• [SOURCE DATA]
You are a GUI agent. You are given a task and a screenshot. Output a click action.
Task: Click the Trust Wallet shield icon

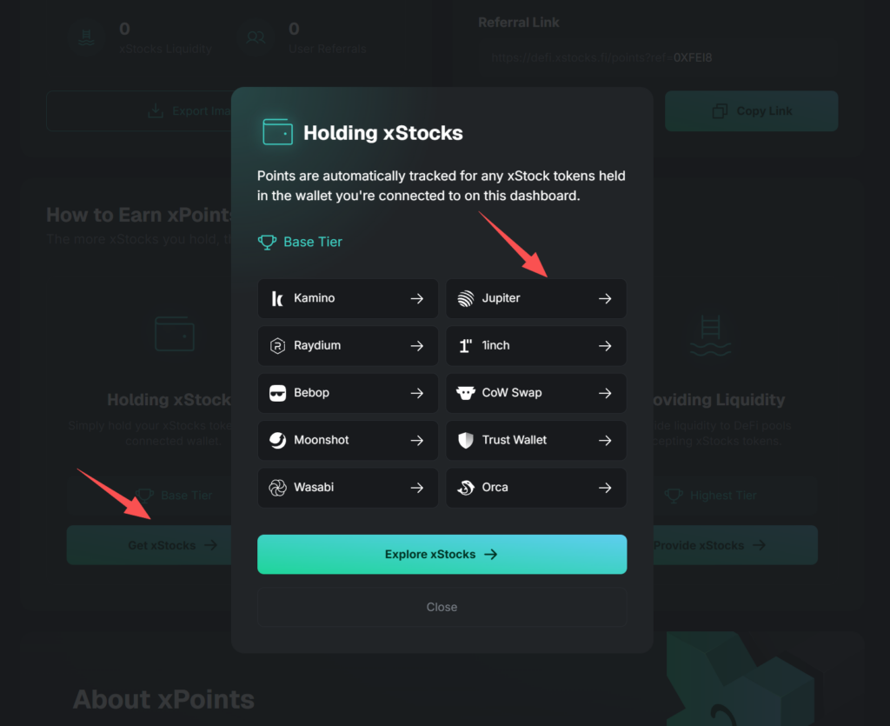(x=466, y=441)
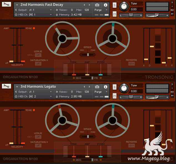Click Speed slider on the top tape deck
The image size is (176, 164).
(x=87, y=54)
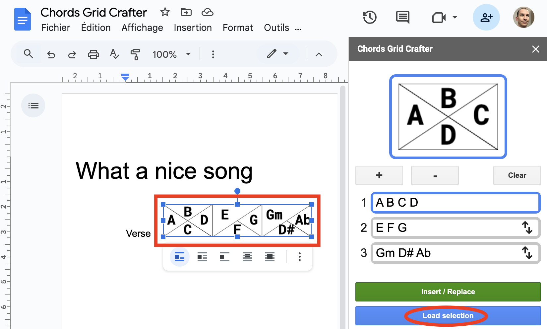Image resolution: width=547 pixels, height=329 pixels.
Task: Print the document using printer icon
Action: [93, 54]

---

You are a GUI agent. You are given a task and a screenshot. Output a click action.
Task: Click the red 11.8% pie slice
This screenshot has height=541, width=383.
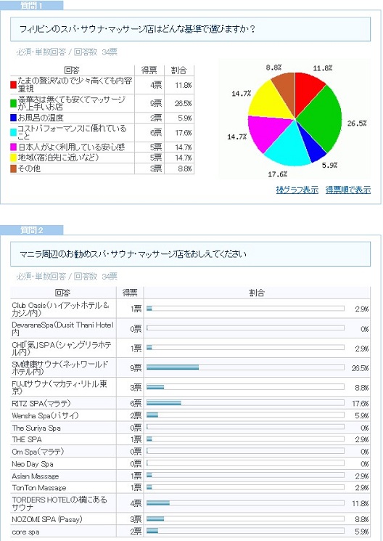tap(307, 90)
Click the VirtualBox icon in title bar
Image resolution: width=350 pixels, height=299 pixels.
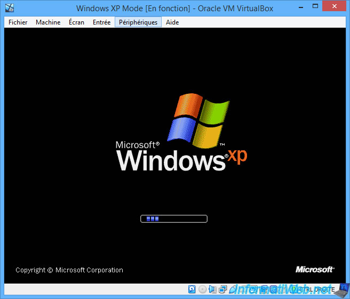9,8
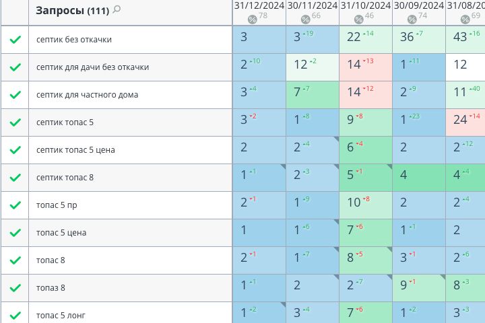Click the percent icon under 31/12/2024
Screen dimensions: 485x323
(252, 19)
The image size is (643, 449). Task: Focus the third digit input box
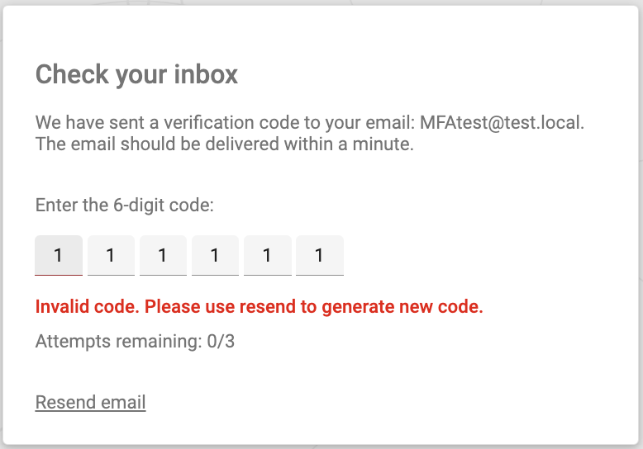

• [WORK ITEM] Using the data above, return the lines from the one holding "This screenshot has height=541, width=383." through the one holding "The image size is (643, 449)." exactly, but not the pictures.

• [EXERCISE OUTPUT]
This screenshot has height=541, width=383.
tap(307, 90)
Click the VirtualBox icon in title bar
Image resolution: width=350 pixels, height=299 pixels.
9,8
Click the percent icon under 31/12/2024
Screen dimensions: 485x323
(252, 19)
The image size is (643, 449). Task: Focus the third digit input box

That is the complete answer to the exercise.